The study was presented on November by Magali Ader, a professor at the Institut de Physique du Globe de Paris, during FAPESP Week France.
"Facing the challenges of the Anthropocene will require human societies to adjust to climate change and find new energy sources. Some of these sources could be hydrogen, water, hydrocarbons, or rare elements and, for this, it is important to understand the Earth system well," said Ader.
The focus of the line of research conducted by Ader is on geological sediments in Brazil. The investigation involves the collaboration of Professor Ricardo Trindade's group, at the Institute of Astronomy, Geophysics, and Atmospheric Sciences of the University of São Paulo (IAG-USP).
The Thematic Project brings together more than 30 scientists from Brazil and France. The group's aim is to study the Earth system and the evolution of life during the Neoproterozoic era (between 1 billion and 541 million years ago), a period of significant changes in the planet's composition and dynamic, with the appearance of complex lifeforms and the shaping of continents, as well as important climate variations.
"In this work, we need to include scientists from different areas and that requires substantial funding," Ader said.
The greenhouse effect
Climate change caused by the emission of greenhouse gases, such as carbon dioxide (CO2), nitrous oxide (N2O) and ozone (O3), is one of the challenges humanity faces in the Anthropocene.

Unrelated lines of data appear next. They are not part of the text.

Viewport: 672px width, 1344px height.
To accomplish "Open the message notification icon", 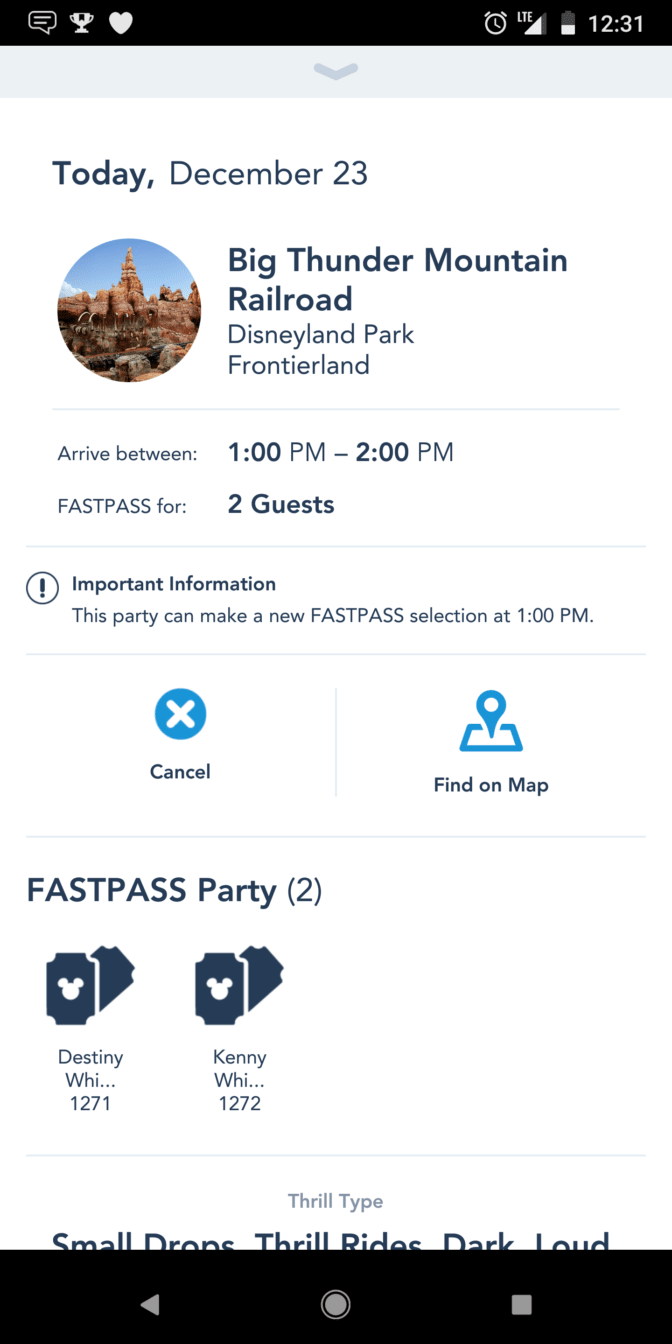I will pos(42,23).
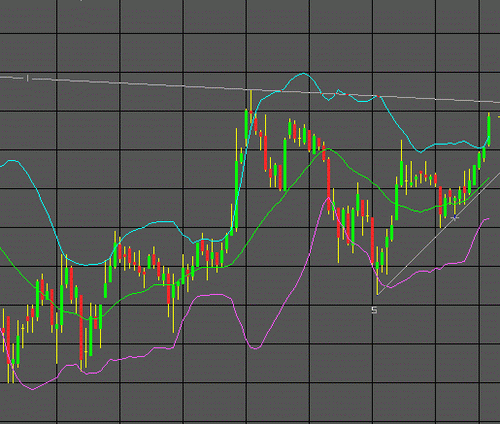Select the blue cross marker on rising trendline

(455, 217)
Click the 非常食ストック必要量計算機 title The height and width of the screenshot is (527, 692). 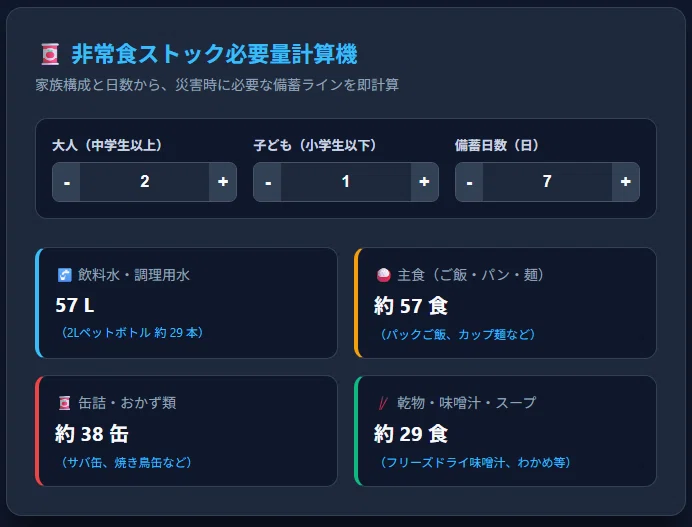click(x=214, y=54)
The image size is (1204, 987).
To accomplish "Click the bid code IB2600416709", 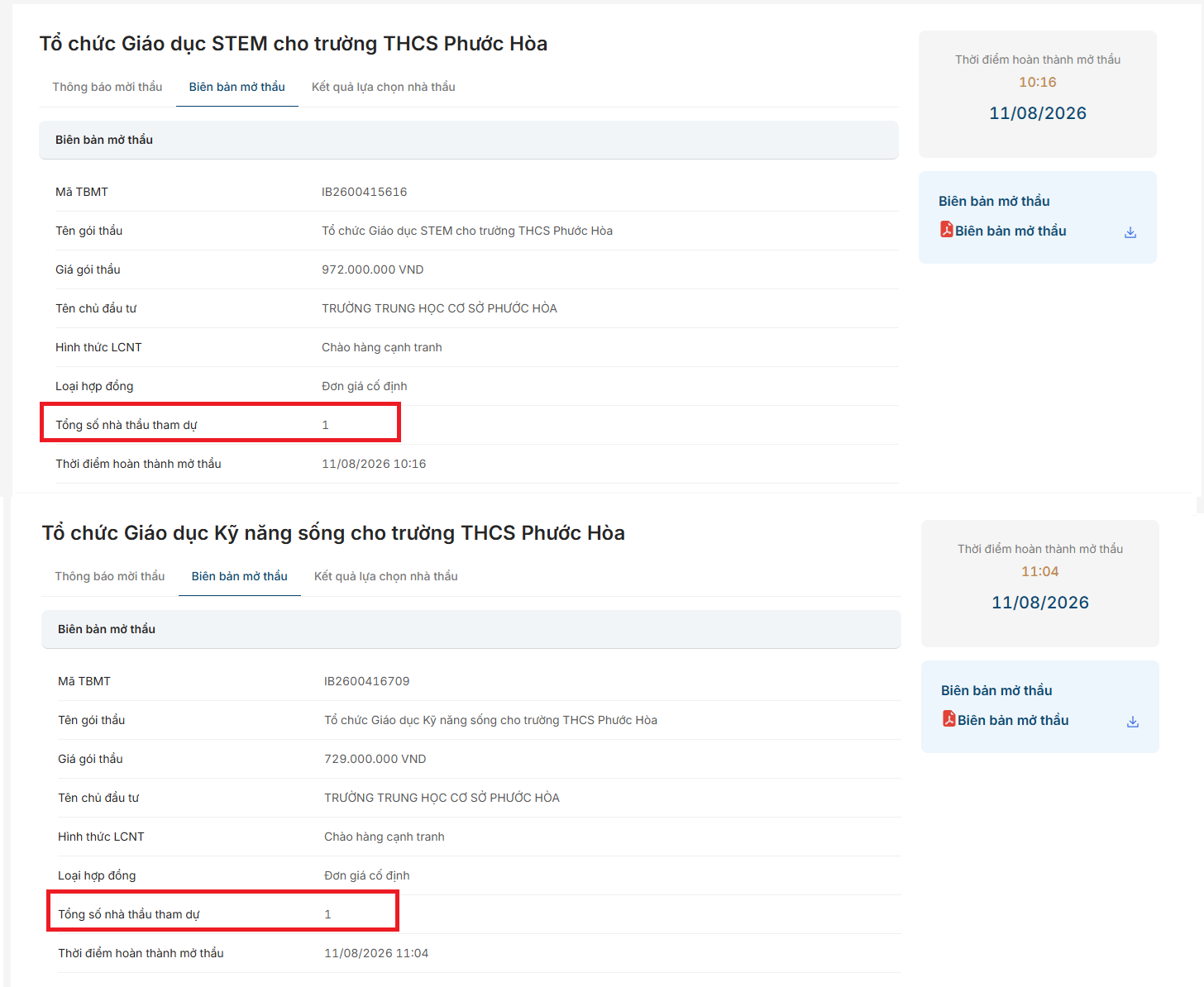I will pos(367,681).
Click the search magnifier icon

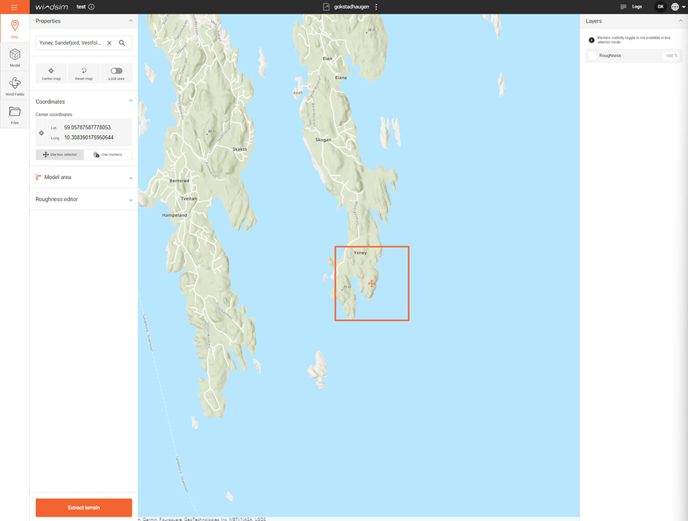pos(122,43)
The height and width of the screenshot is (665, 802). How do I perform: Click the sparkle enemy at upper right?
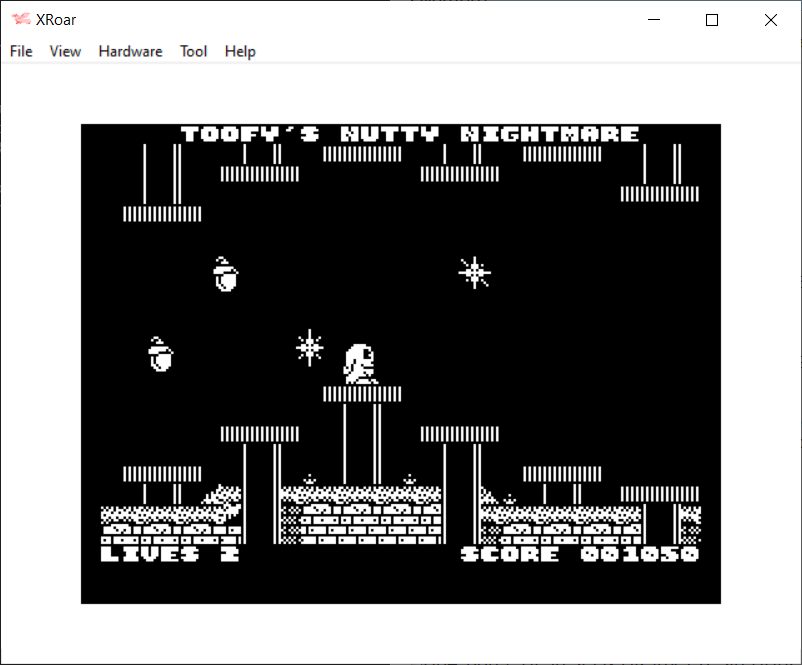point(474,272)
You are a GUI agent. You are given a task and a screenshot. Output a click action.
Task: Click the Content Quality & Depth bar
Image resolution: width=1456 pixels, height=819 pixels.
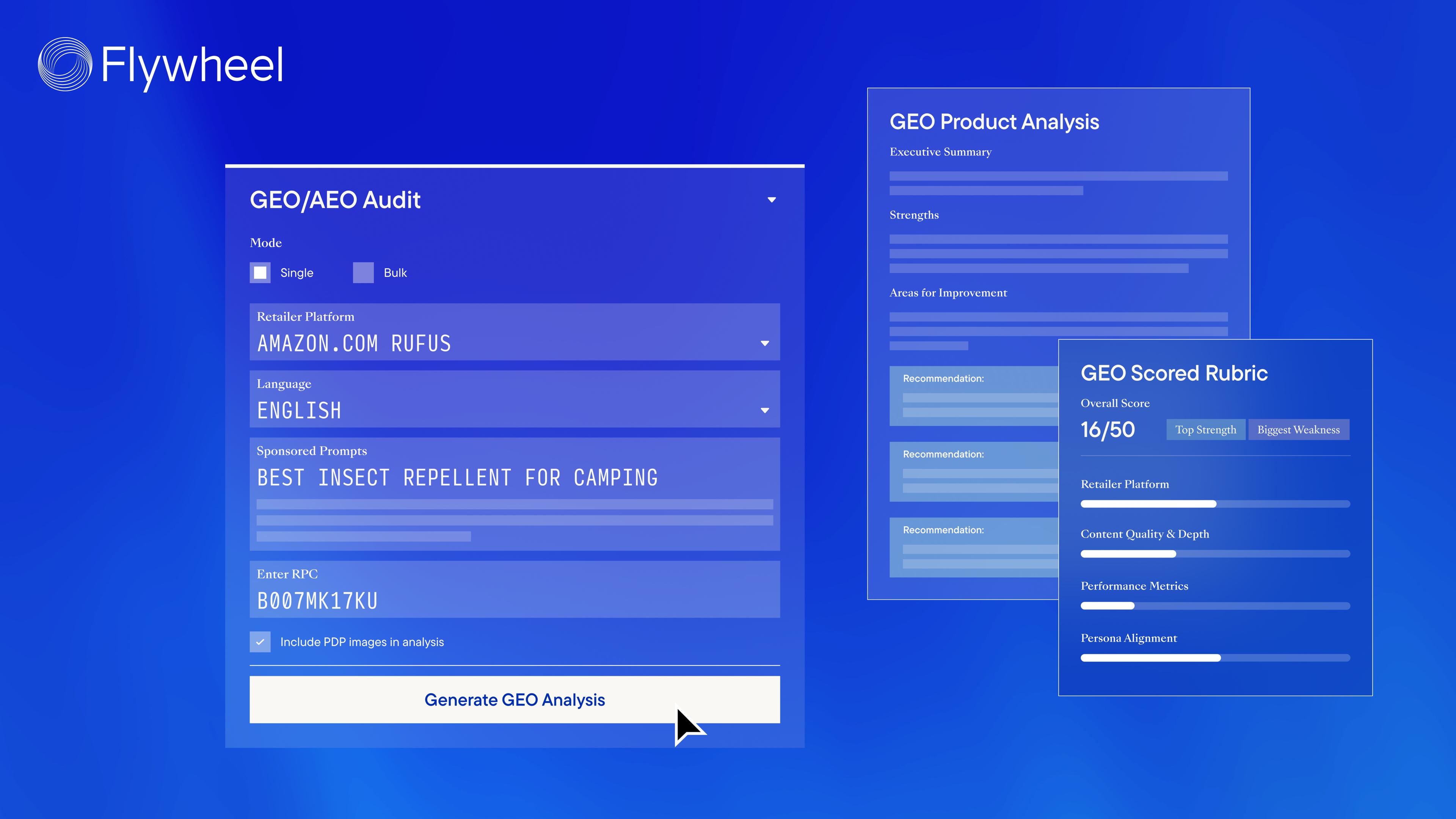coord(1215,554)
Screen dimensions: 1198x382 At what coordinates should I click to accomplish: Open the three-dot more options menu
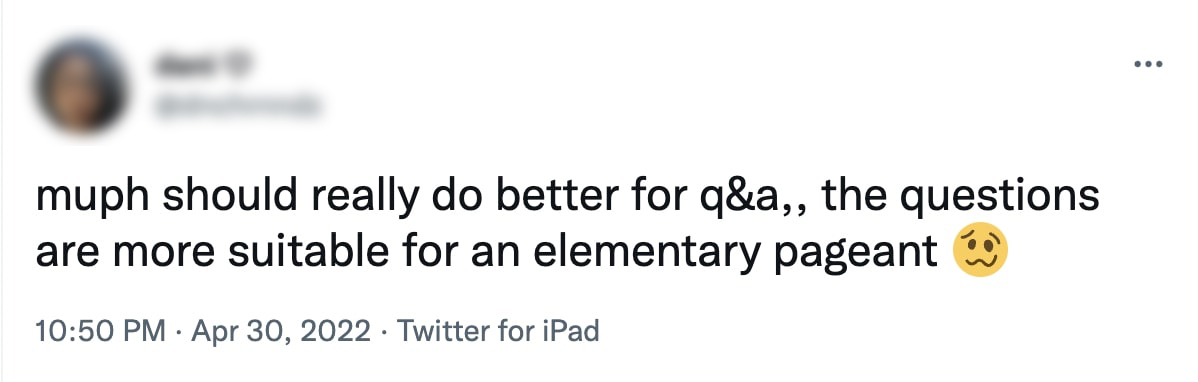coord(1148,65)
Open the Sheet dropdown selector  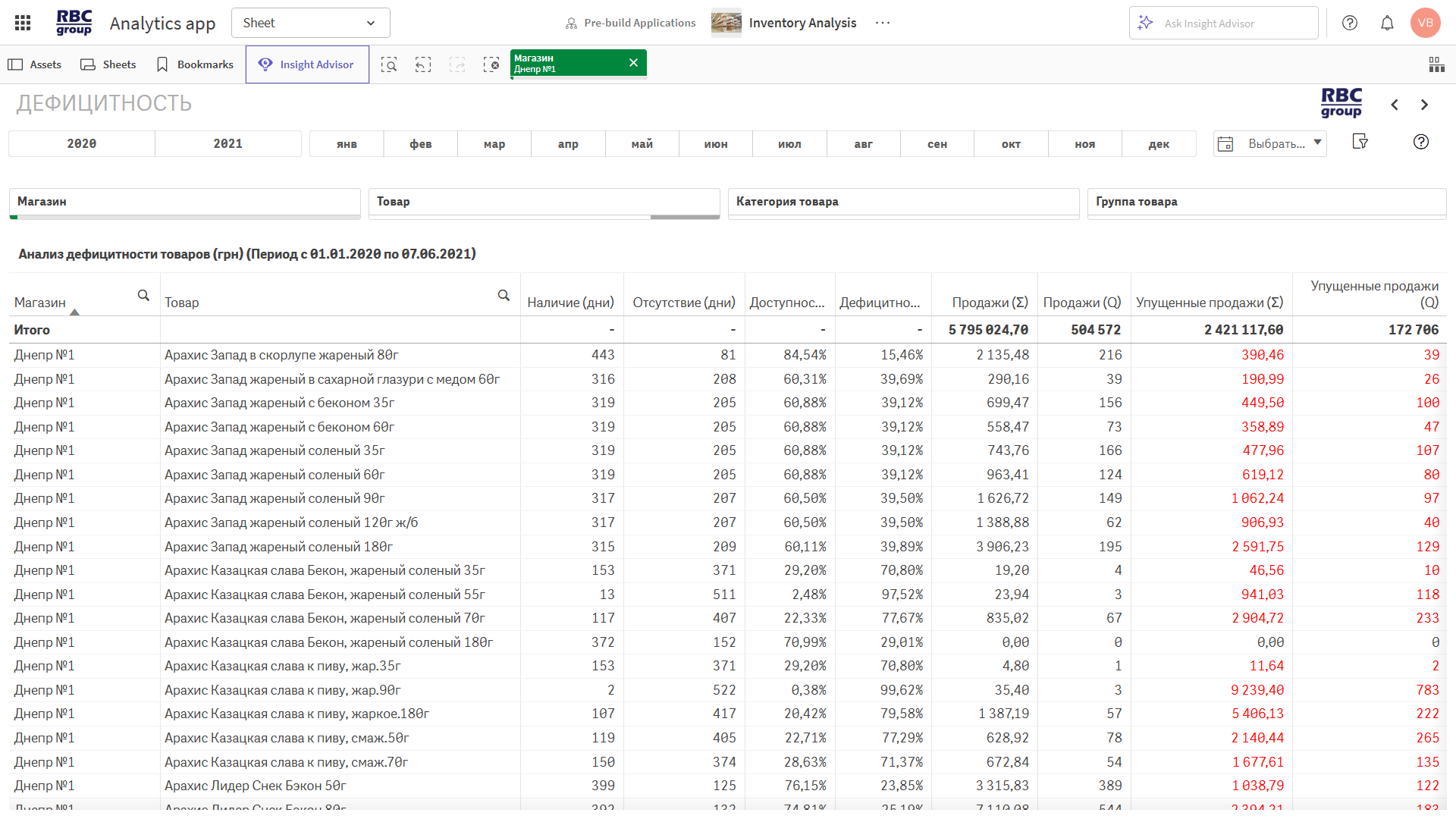pos(310,22)
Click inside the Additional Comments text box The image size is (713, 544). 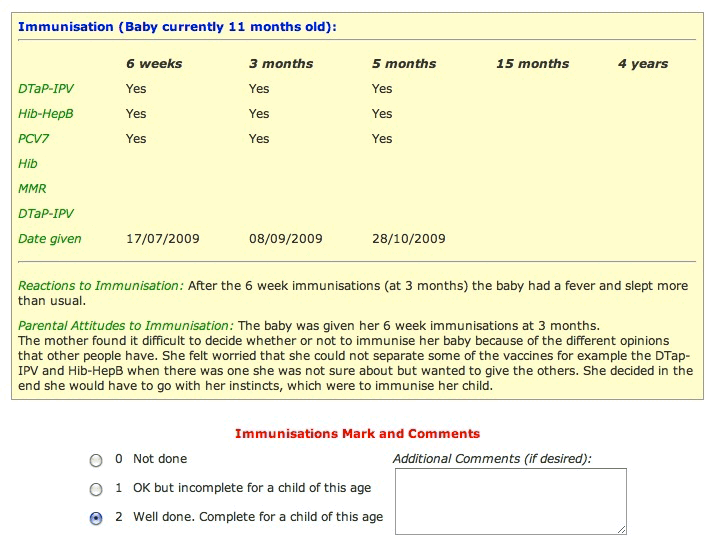[511, 501]
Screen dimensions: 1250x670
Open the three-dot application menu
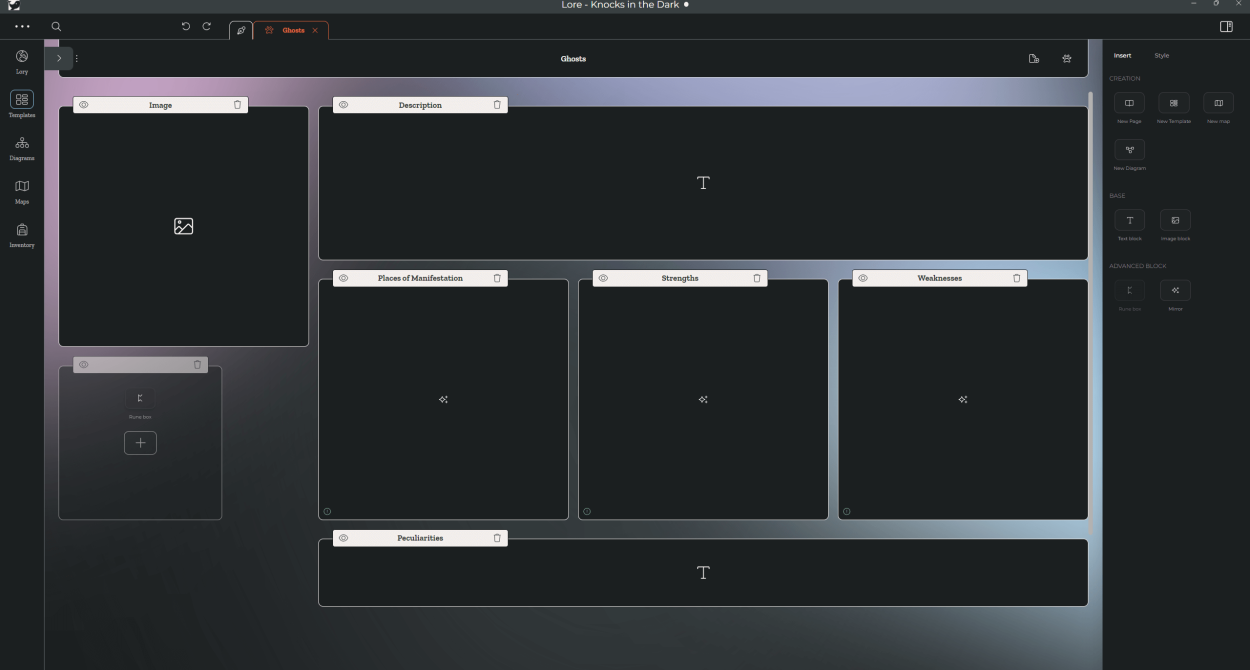pyautogui.click(x=22, y=27)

Janaina Braga do Carmo, a professor at the Federal University of São Carlos, addressed the emissions resulting from sugarcane production in the State of São Paulo.
"Brazil is the biggest producer of sugarcane for the production of ethanol [renewable energy] and sugar in the world. Soil management, the use of nitrogen fertilizers and waste from ethanol production, as well as vinasse, filter cake, and post-harvest hay, can compromise the sustainability of cultivations, increasing greenhouse gas emissions," she said.
According to Carmo, another important issue is the expansion of sugarcane into grasslands, characterizing a change in land use, which can alter the dynamic and balance of greenhouse gas emissions in Brazilian agriculture.
"We're seeking to understand the greenhouse gas emissions during the process of converting grasslands into sugarcane plantations, considering normal management practices. The aim is to propose management alternatives capable of reducing emissions and increasing the sustainability of the production system," she said.
"After the first year of measures and analyses, we verified that the emissions resulting from sugarcane cultivation are greater than those that existed under grassland conditions. However, we still need to evaluate the nitrogen source used in the experiment," Braga told.